Die wichtigsten Programme sind:

spcat
zur Vorausberechnung eines Spektrums. Eingabedateien: name.var, name.int, evtl. name.unf. Ist die Datei name.var nicht durch einen Fit entstanden (s. u.), so ist darauf zu achten, daß die Unsicherheiten klein sind. Ausgabedateien: name.cat, name.out, evtl. name.egy, name.str, etc.
spfit
zum Fitten von Spektren. Eingabedateien: name.lin, name.par; in der Parameterdatei ist darauf zu achten, daß die Unsicherheiten für zu fittende Parameter genügend groß sind (in der Regel 1018); bei festgehaltenen Parametern ist ein Wert 10–18 empfohlen.
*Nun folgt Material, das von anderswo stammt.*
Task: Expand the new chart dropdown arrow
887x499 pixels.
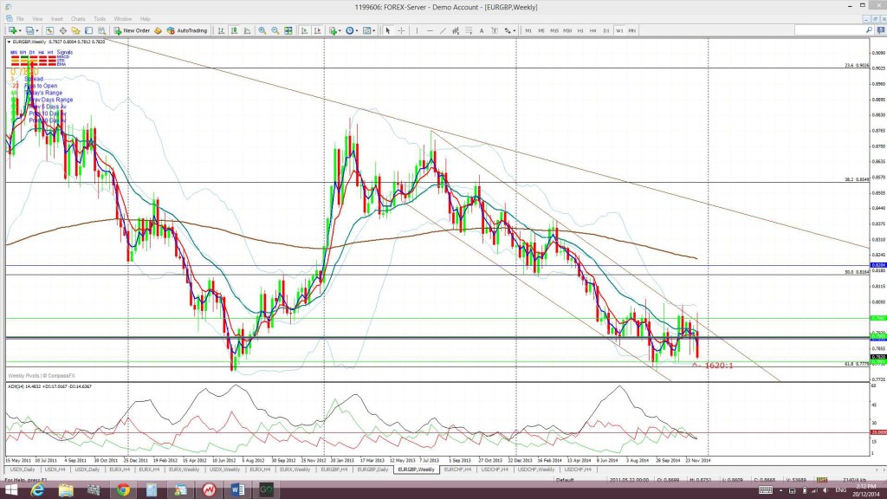Action: [20, 30]
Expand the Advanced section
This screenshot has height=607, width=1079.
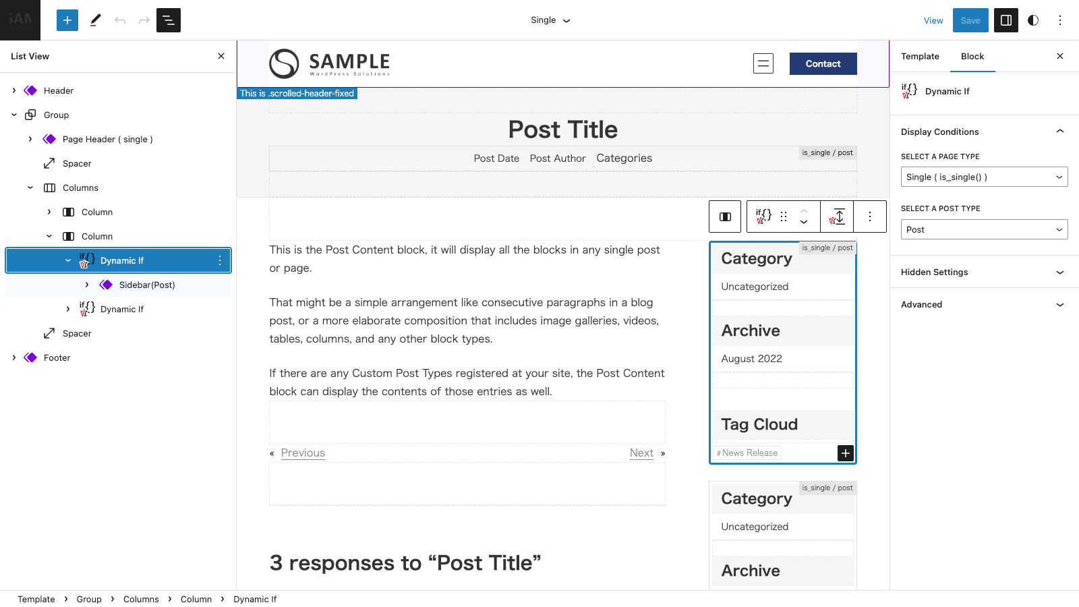point(983,304)
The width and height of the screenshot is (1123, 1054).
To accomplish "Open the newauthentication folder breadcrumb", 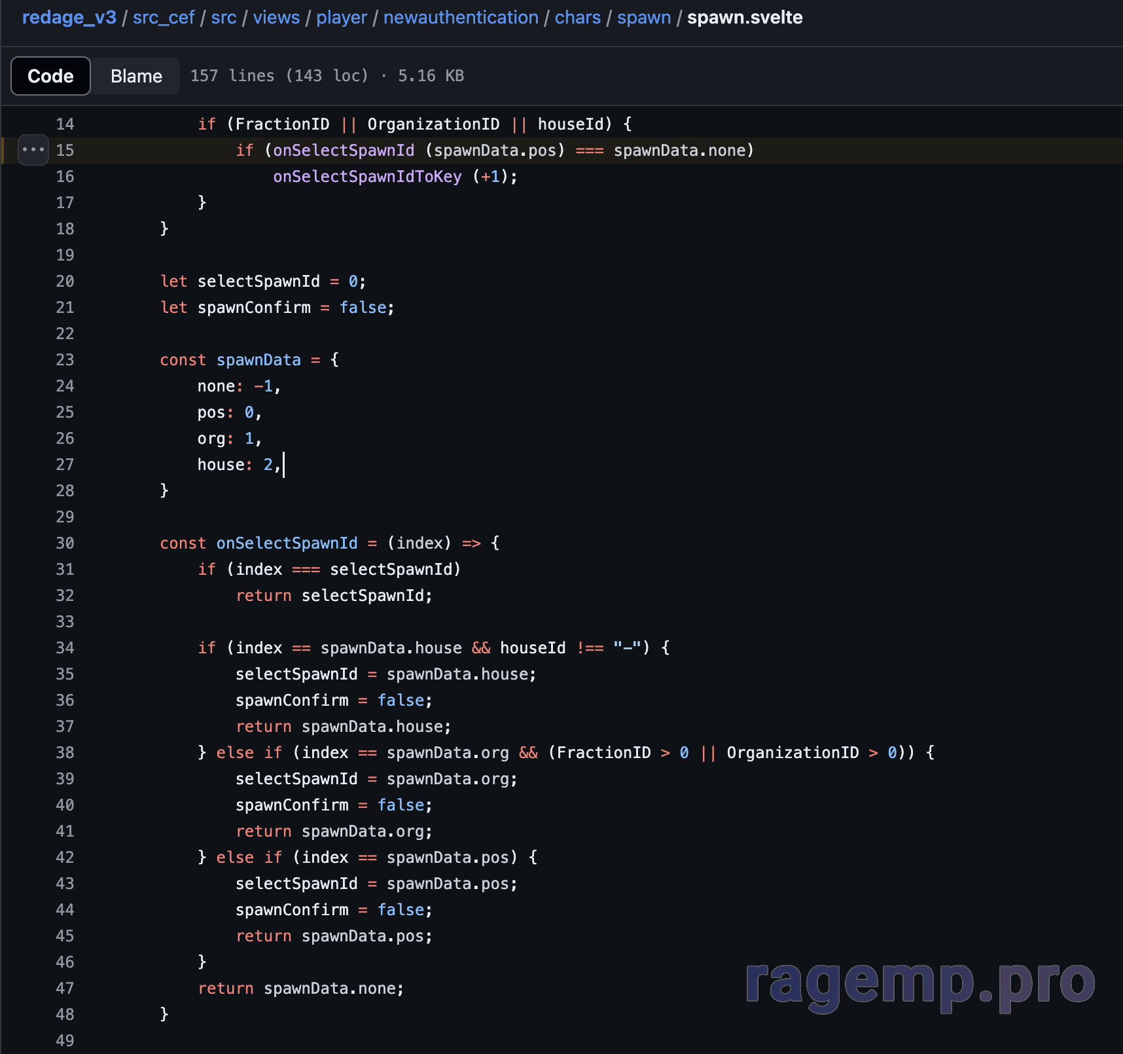I will coord(461,18).
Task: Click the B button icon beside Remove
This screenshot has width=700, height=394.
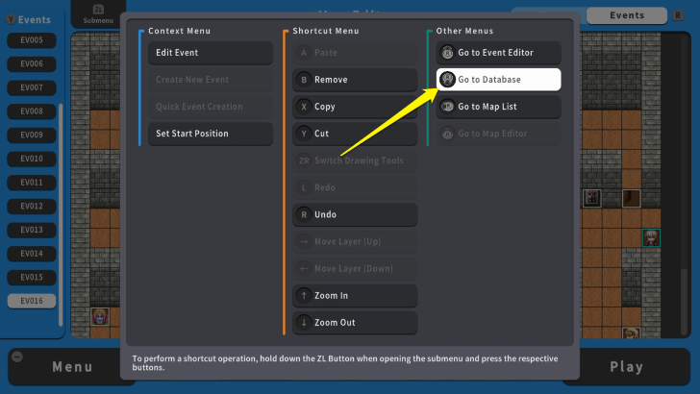Action: [x=304, y=80]
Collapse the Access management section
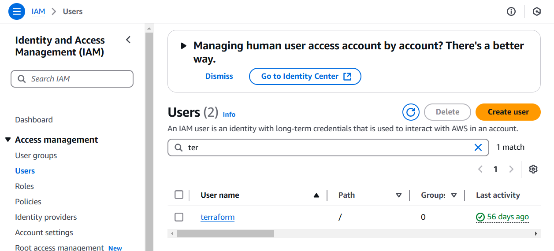 [x=8, y=140]
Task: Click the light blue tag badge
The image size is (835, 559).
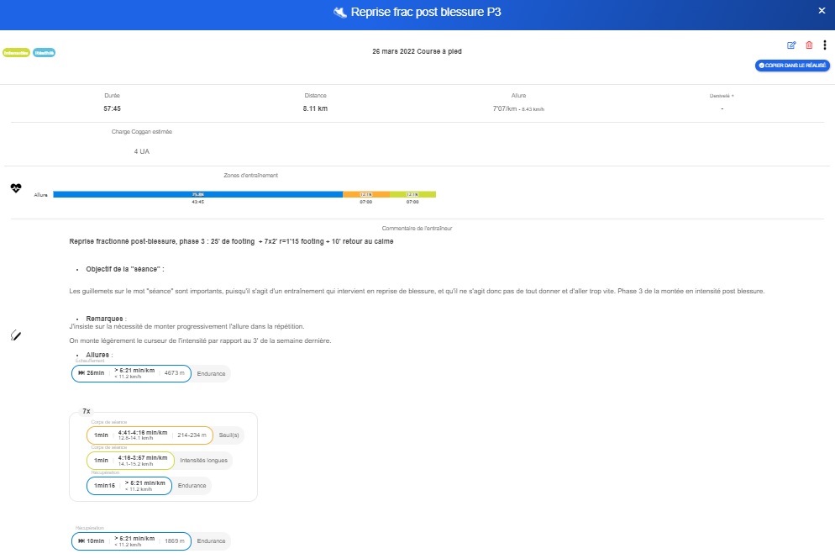Action: click(x=44, y=52)
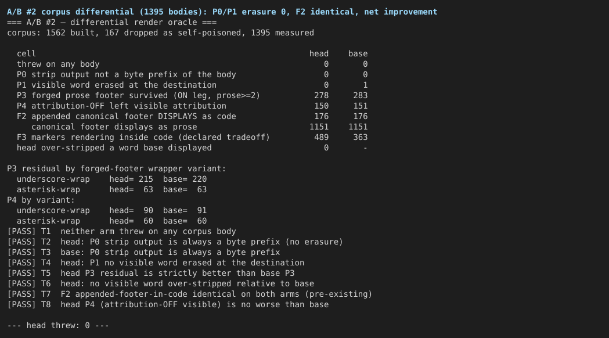Screen dimensions: 609x338
Task: Click the 'base' column header
Action: [358, 54]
Ausgabedateien: name.fit, name.par (enthält Werte der Parameter nach dem Fit), name.bak (alte Parameterdatei), name.var, name.unf.
calbak
erstellt eine Liniendatei aus einer Katalogdatei, in der experimentelle oder zugeordnete Linien durch "–" vor der Molekülnummer gekennzeichnet (siehe z.B. JPL-Katalogeinträge) sind. Dies ist nützlich, wenn man viele Linien hat, um die Tipparbeit zu reduzieren; es ist nur noch nötig, die vorausgesagten Frequenzen und Unsicherheiten durch die experimentellen zu ersetzen. Achtung: Aufruf durch calbak, anschließend wird nach der Ein- und Ausgabedatei gefragt; die Namen der Dateien müssen nicht name.cat bzw. name.lin sein !
calmrg
Eingabedateien: name.cat, name.lin; Ausgabedateien: name.mrg, name.log, evtl. name.bad
cnvwn
wandelt die Frequenzen und Unsicherheiten einer Katalogdatei von MHz in cm–1 um. Aufruf durch cnvwn + Returntaste, dann name + 2x Returntaste. Der Name der Eingabe muß auf .cat enden, auch wenn es sich um name.mrg handelt (letzteres ist nützlich, wenn man z. B. eine sehr große Liniendatei hat und in einer Katalogdatei nach noch unzugeordneten Linien sucht). Die Ausgabedatei ist name.wvn.